#### Problem statement:
Continue the news report on the state attorneys general warning online marketplaces about pandemic price gouging, picking up after its last sentence.

#### Passage for review:
New Jersey has joined 31 other states in warning the biggest online marketplaces to do a better job of dealing with price gouging during the COVID-19 pandemic.

Attorney General Gurbir Grewal said Wednesday that despite steps that Facebook, Amazon, Walmart, eBay, and Craigslist have already taken, the problem persists and is highlighted because of increased online shopping during the governor's "stay at home" order.

“It is essential that online marketplaces that are benefiting from this public health crisis— while our residents and the brick-and-mortar stores in our communities struggle — do everything they can to prevent sellers from preying on consumers by charging inflated prices," Grewal said.

Among the examples cited in a letter sent to each company by the state attorney generals include over half the hand sanitizers and face masks sold on Amazon at 50% more than the regular price and a seller on Craigslist selling a 2-liter bottle of Purell Advanced hand sanitizer for $250, which is 10 times the normal price.

#### Provided information:

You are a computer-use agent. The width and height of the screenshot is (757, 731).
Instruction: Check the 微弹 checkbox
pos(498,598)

---

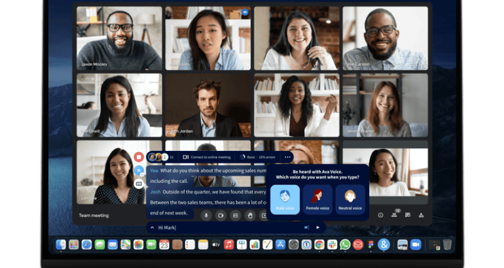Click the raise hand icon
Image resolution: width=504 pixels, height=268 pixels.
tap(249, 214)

#### Exercise output:
“In New Jersey, charging exorbitant prices for essential items during a declared state of emergency is not only unconscionable, it’s illegal,” said Paul R. Rodríguez, acting director of the Division of Consumer Affairs. “Whether you operate a major online marketplace or run a corner store, we expect you to obey the laws in place to ensure that all New Jersey residents have access to critical supplies during this nationwide health crisis.”

Many of the overpriced items have been removed from the sites, according to Grewal.

The letter suggested two steps the online companies could take including the creation of "strong policies" to prevent price gouging from happening in the first place by looking at the history of the product's price that would be triggered before a time of emergency and a "fair pricing portal" that would allow shoppers to easily report possible price gouging.